114 views Asked by At

I'm iterating whole solr using solrj. Solr will return me page with uuid's records and I'm checking that uuid in my Fedora Commons Repository. I want iterate whole solr, in my case It can take up to one week to finish. So far It ran 3 days a then it failed on error not related to solr.

So I'm asking, is there a way how to run search from some specific page of results? Let's say I would always log my last page, so next time when my program fails, I dont need to run it from beginning, but instead I will run it from last page where my program failed. Can anybody help? Thank you.

How I iterate solr:

for (String model : models) {
        try {
            //SOLR
            final String solrUrl = "http://localhost:1234/solr/test";
            HttpSolrClient solr = new HttpSolrClient.Builder(solrUrl).build();
            solr.setParser(new XMLResponseParser());
            SolrQuery query = new SolrQuery();
            query.setQuery("fedora." + model);
            query.setRows(10);
            query.addSort("PID", SolrQuery.ORDER.asc);
            String cursorMark = CursorMarkParams.CURSOR_MARK_START;
            boolean done = false;
            while (!done) {
                query.set(CursorMarkParams.CURSOR_MARK_PARAM, cursorMark);
                QueryResponse rsp = solr.query(query);
                String nextCursorMark = rsp.getNextCursorMark();
                for (SolrDocument doc : rsp.getResults()) {
                    ....I do something with result
                }
                if (cursorMark.equals(nextCursorMark)) {
                    done = true;
                }
                cursorMark = nextCursorMark;
            }
            solr.close();
        } catch (SolrServerException e) {
            e.printStackTrace();
        } catch (IOException e) {
            e.printStackTrace();
        }
}
1

There are 1 answers

0
MatsLindh On

If the index hasn't changed, the cursorMark value is still valid. As long as you keep the last cursorMark stored locally, you can restart the pagination by using that cursorMark.
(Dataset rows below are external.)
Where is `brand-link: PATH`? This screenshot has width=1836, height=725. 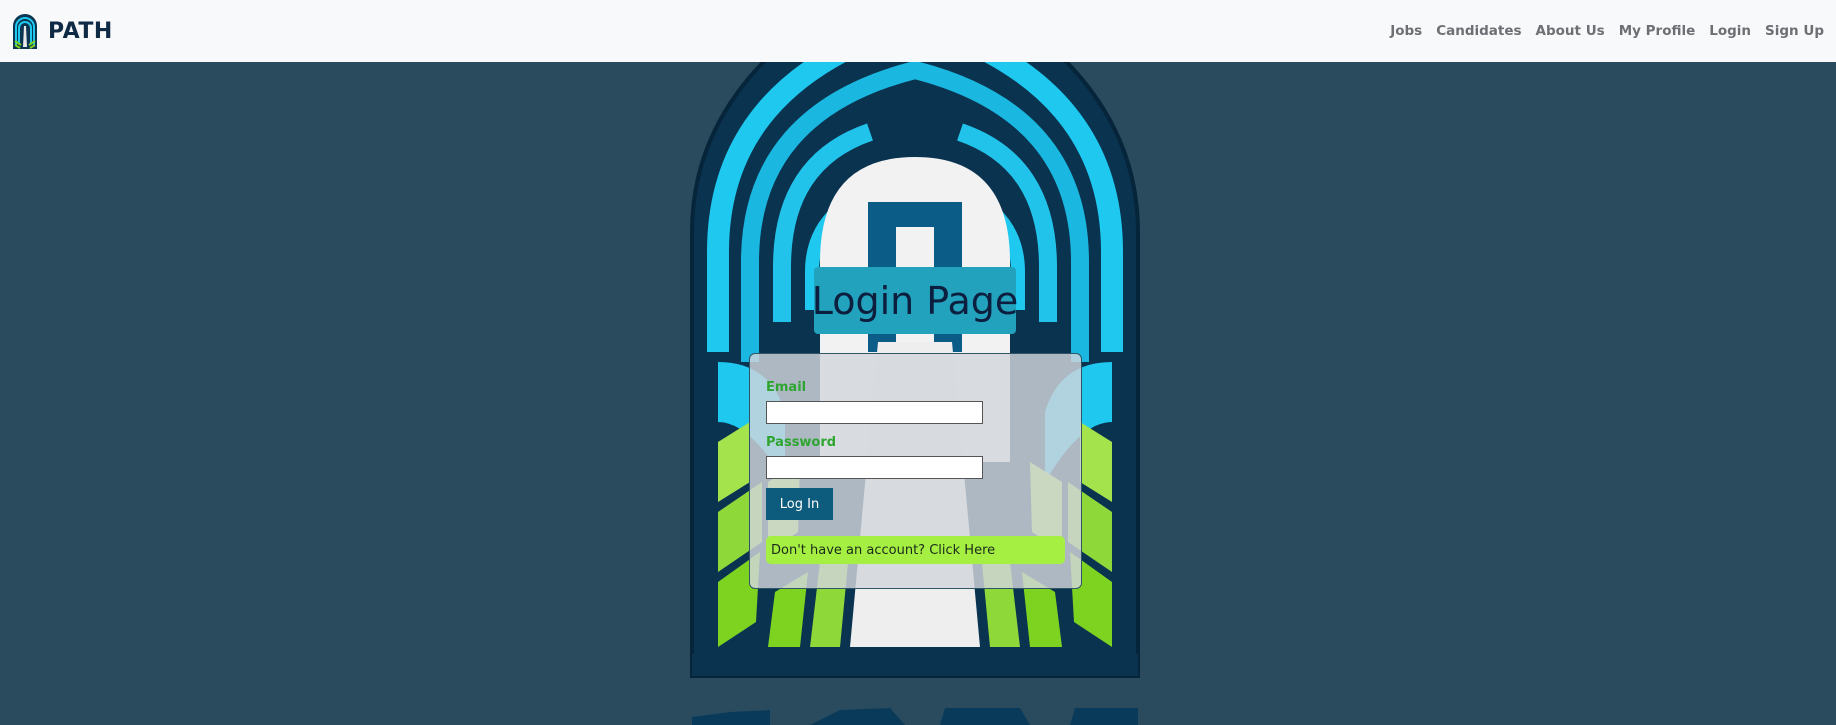 brand-link: PATH is located at coordinates (62, 31).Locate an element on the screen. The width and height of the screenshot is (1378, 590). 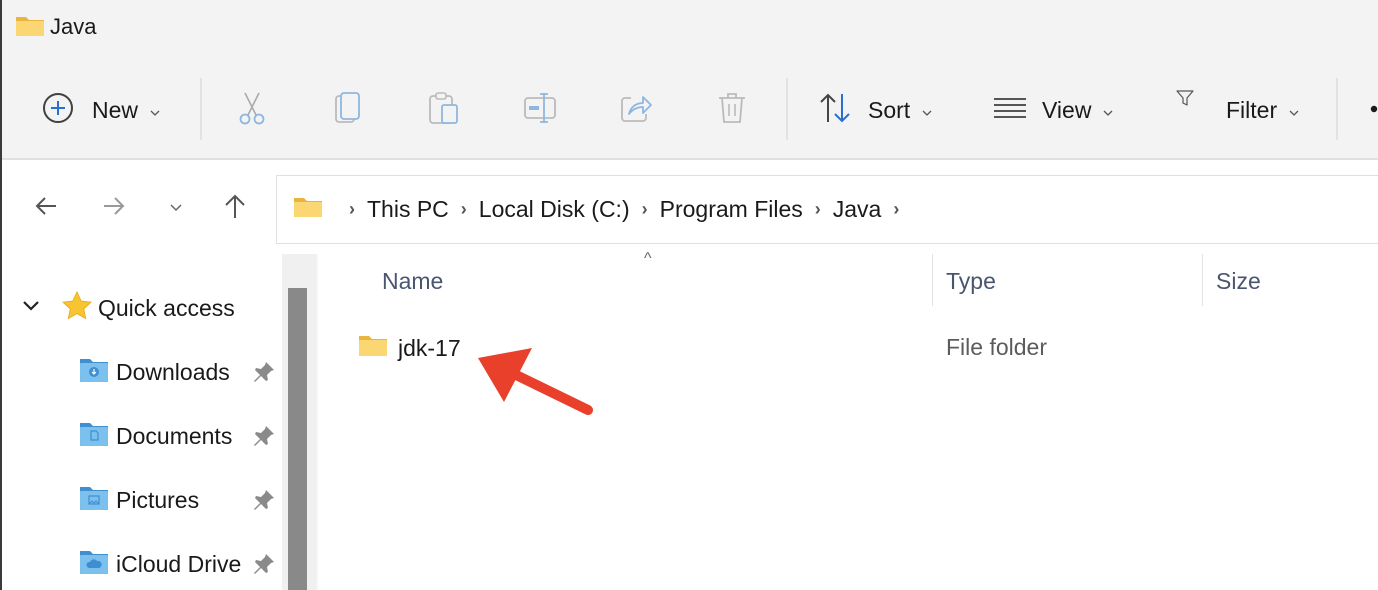
breadcrumb-program-files: Program Files is located at coordinates (732, 210).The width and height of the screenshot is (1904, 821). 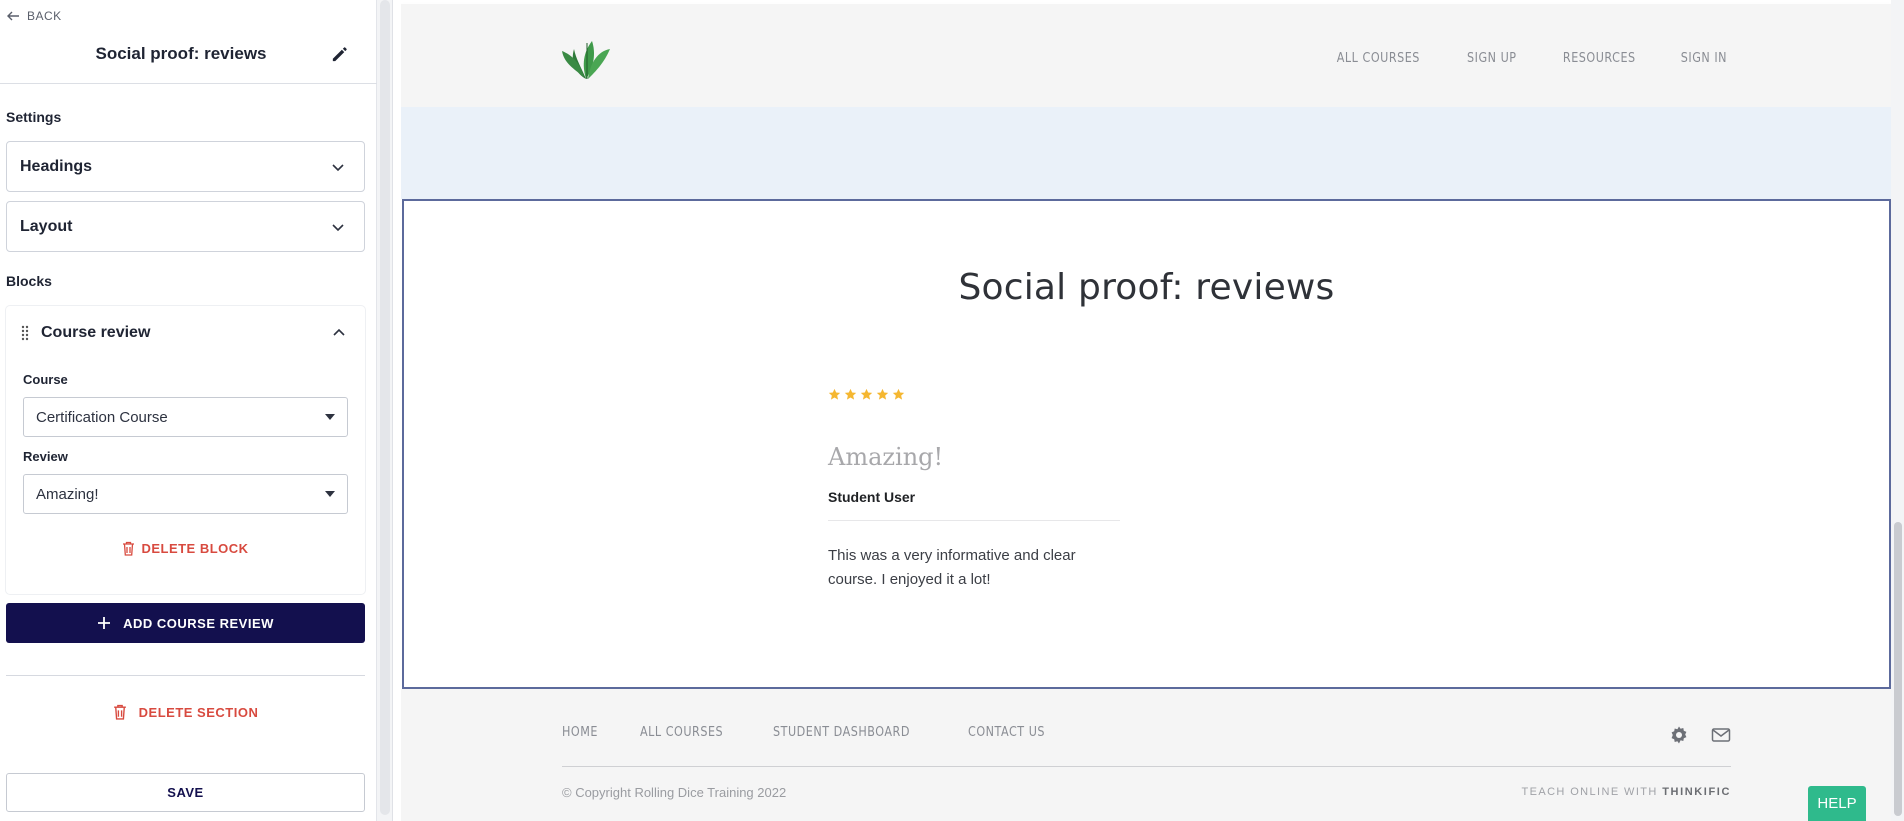 I want to click on delete-section-button: DELETE SECTION, so click(x=186, y=712). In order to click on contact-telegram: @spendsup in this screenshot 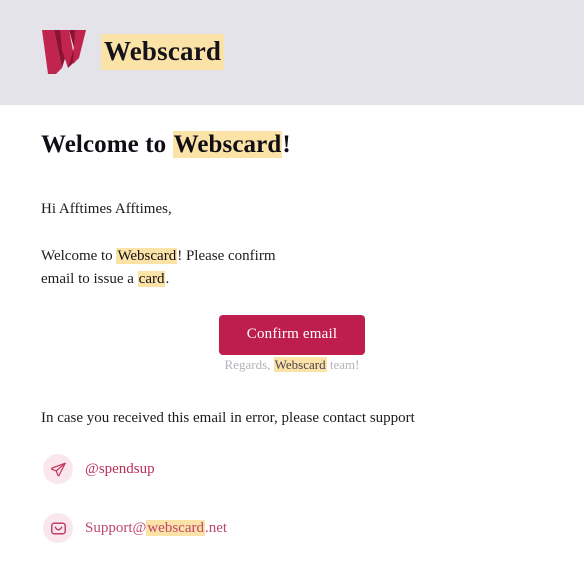, I will do `click(99, 469)`.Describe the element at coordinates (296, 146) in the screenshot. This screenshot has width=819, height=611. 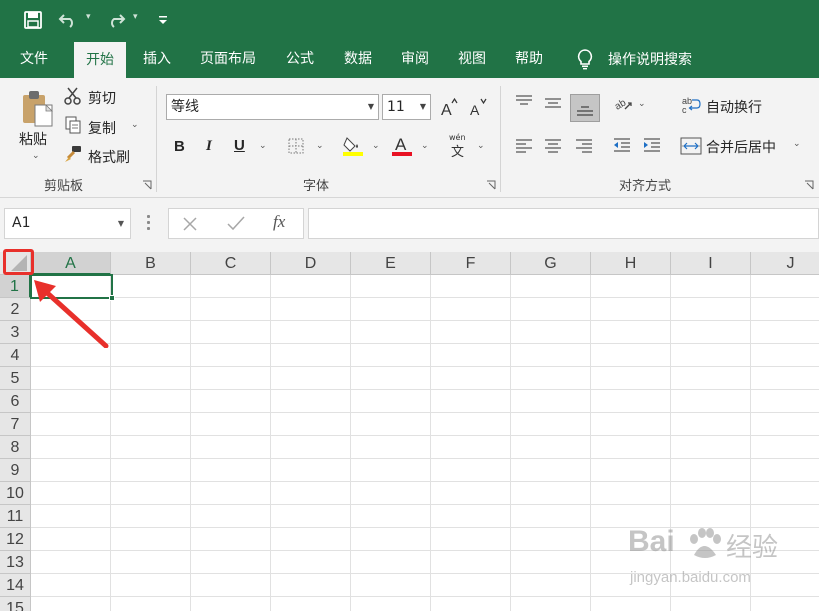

The cursorMark indicates how far into the sorted result set you've progressed, so it's just as good as a page number in regular pagination.

If the index has changed however, you can't re-use the same cursorMark and expect to get all results (if you're sorting on a field that can have entries added earlier - something different than time) - but that wouldn't be true for regular pagination either.